Un nouvel acte surprenant de la part d’Unicredit vise Banco Bpm, avec pour objectif de devenir la troisième banque en Europe et de se renforcer en Italie à travers des synergies d’un montant de 1,2 milliard d’euros. Cette initiative a refroidi le ministre de l’Économie, Giancarlo Giorgetti, et le vice-premier ministre et ministre des Transports et des Infrastructures, Matteo Salvini, qui n’ont pas caché leur irritation. Alors que les discussions se poursuivent, les membres de Fratelli d’Italia (Fdi) et de Forza Italia (Fi) adoptent une approche plus prudente, appelant le marché à s’exprimer.
Une offre stratégique sur le marché domestique
Après avoir mis en attente l’affaire Commerzbank en attendant les élections allemandes de février prochain, Andrea Orcel, le PDG d’Unicredit, se concentre sur le marché intérieur avec une offre publique d’échange volontaire dépassant 10 milliards d’euros pour Banco Bpm, dirigé par Giuseppe Castagna. Cette démarche, qui a vu le jour durant le week-end, a été annoncée aux institutions et à la direction de Bpm juste avant son officialisation.
Réactions du gouvernement italien
Giorgetti a précisé que l’opération a été « communiquée mais non convenue avec le gouvernement » lors d’une audition à San Macuto.
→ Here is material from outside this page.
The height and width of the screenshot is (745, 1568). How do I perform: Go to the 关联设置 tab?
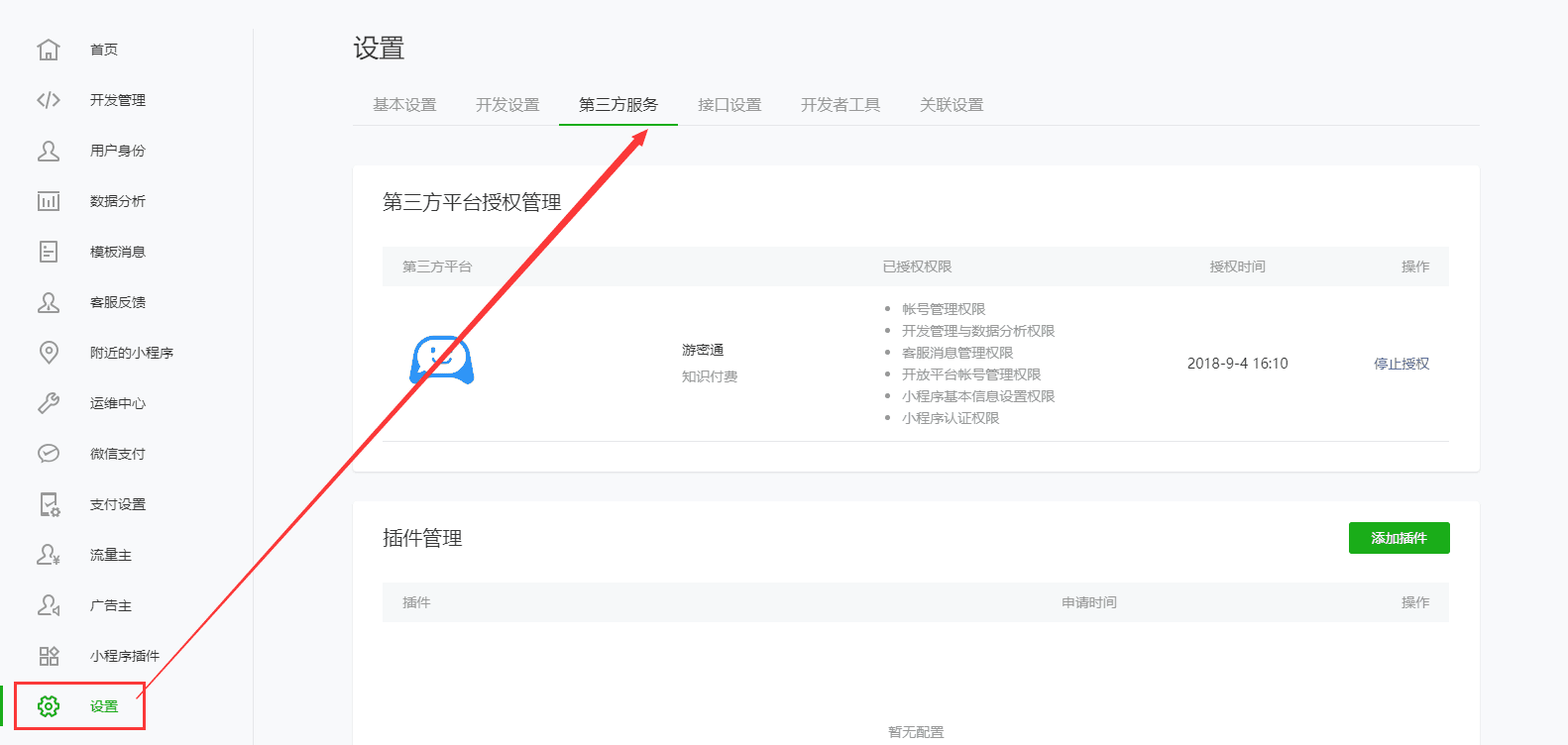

L’offre d’Unicredit pourrait perturber le paysage bancaire, alors que l’action de la banque a chuté de 4,77 % pour atteindre 36,27 euros. Cette initiative survient après des mouvements récents dans la gestion d’actifs et une participation accrue de Banco Bpm dans Monte dei Paschi di Siena (Mps).
Tensions entre les ministres
Cette démarche n’est pas du goût de Matteo Salvini, qui appelle à l’intervention de la Banque d’Italie. « Je crains que quelqu’un ne cherche à arrêter l’accord entre Bpm et Mps pour favoriser d’autres intérêts », a-t-il déclaré, soulignant que « Unicredit n’a plus grand-chose d’italien » et qu’elle est devenue une « banque étrangère ». Giorgetti a également mentionné que le gouvernement évaluera attentivement toute proposition d’Unicredit avant de donner son feu vert, tout en rappelant les enjeux stratégiques.
Les enjeux de l’offre
Unicredit se retrouve donc à gérer deux fronts. D’une part, l’offre sur Banco Bpm, présentée par Orcel comme « non contraignante et faite de bonne foi », et d’autre part, son investissement dans Commerzbank, qui pourrait prendre du temps à se concrétiser. Actuellement, Unicredit détient 21 % de Commerzbank et pourrait augmenter sa participation si la BCE l’y autorise.
En attendant, les analystes s’interrogent sur la viabilité de l’acquisition de Banco Bpm, notamment en raison des coûts d’intégration, estimés à 2 milliards d’euros.